Task directions
Produce a copy of every line in the records that holds the string "radio".

Collected data entries
-.-.-
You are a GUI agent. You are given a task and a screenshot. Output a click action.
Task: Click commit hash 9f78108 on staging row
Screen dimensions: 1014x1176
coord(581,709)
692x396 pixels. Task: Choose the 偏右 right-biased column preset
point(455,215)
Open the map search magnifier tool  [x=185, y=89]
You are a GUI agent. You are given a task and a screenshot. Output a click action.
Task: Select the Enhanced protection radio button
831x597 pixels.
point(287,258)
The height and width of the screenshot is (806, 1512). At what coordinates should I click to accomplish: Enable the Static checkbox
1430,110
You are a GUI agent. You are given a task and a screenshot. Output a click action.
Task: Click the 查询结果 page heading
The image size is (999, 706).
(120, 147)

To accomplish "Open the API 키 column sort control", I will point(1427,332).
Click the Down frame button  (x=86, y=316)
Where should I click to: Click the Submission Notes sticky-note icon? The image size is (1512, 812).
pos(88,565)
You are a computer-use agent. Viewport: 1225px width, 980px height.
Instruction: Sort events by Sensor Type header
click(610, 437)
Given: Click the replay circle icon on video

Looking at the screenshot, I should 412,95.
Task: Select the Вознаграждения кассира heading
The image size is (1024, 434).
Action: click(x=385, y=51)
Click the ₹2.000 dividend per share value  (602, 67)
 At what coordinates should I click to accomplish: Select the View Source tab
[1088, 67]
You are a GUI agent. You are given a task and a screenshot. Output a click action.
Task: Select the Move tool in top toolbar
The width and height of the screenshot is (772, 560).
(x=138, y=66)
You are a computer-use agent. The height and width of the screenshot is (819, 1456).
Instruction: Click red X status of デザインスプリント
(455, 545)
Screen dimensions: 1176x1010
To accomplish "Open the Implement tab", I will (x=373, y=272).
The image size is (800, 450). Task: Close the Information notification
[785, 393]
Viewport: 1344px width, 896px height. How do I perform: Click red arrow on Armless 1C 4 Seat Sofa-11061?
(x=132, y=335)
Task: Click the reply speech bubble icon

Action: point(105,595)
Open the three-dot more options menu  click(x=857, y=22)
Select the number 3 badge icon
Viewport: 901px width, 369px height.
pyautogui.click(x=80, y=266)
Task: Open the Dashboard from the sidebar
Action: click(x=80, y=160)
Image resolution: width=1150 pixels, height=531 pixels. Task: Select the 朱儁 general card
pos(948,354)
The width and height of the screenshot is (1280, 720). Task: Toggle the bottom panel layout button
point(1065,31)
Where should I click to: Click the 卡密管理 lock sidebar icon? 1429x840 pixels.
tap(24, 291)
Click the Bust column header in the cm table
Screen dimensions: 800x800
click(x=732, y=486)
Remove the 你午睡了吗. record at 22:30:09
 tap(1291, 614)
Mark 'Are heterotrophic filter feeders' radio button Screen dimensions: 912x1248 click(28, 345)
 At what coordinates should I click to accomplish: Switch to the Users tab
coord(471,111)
-.-.-
Response for this exercise
Task: Select the Enhanced protection radio button
Mark 'Are heterotrophic filter feeders' radio button Screen dimensions: 912x1248 click(28, 345)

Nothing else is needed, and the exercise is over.